## REQUEST
Copy the following records word for word, leaving every line as it is.

RECORDS SUPPLIED start

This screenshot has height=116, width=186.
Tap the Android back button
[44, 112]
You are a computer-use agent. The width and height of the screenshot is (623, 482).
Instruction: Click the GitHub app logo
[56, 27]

RECORDS SUPPLIED end

## FINAL RESULT
This screenshot has height=116, width=186.
Tap the Android back button
[44, 112]
You are a computer-use agent. The width and height of the screenshot is (623, 482).
Instruction: Click the GitHub app logo
[56, 27]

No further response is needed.